In London the elderflowers are out. I always take this as a sign we are moving from spring to summer – although they do come out here a couple of weeks before the rest of the country. I like to make cordial with them which is dead easy to do and tastes supercharged compared to the stuff you can buy in the shops.
Elderflowers are easy to recognise – in cities you find them on every unpromising bit of land, in the countryside just look in hedges. All parks in London have them somewhere. The flowers are cream coloured and grouped together in little umbrella shaped bunches. The season lasts about two weeks before the blossom start turning yellow and dying.
If you fancy following the cordial recipe below the tricky bit is getting hold of Citric Acid which you buy from a chemist. It comes in powder form and not everywhere stocks it. Once you find it i recommend buying their whole stock. Small, independent, out of town outlets are the best places to successfully score.

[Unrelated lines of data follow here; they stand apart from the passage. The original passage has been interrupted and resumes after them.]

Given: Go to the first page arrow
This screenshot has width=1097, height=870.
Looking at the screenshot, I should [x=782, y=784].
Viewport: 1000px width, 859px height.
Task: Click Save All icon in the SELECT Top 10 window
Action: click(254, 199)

To make the cordial pick 20-30 bunches of flowers. Give them a quick wash and put them in a large bowl. Then heat a litre of water and dissolve a 2lb bag of sugar into it. Turn the heat off, add 75 grams of citric acid and then pour this over the elderflowers. Cut up a couple of lemons, squeeze in the juice and then add the lemons too. Put a tea towel over the bowl and leave it for 24 hours (don’t worry if you leave it for longer). Then, drain it through a sieve into an old plastic bottle. I half- heartedly sterilise the bottle by rinsing it with boiling water. If you are using plastic bottles you need to do it quickly as the heat makes the bottle go wonky.
If it doesn’t taste amazing you can still fix it. Great cordial is all about balancing the sweetness with the acidity. Taste it and you can easily work what needs to be added. If you have run out of citric acid try adding more lemon juice. If you need to add sugar, it helps to warm the mixture to dissolve it – but if you can’t be bothered to do that some sugar will get absorbed if you stir it enough when it is cold.
Also in blossom at the moment is the blackthorn. The flowers look a little like elderflowers but don’t grow in the telltale umbrella bunches. They are no use now, but worth remembering where you saw them as this is where you will find sloes in the late Autumn.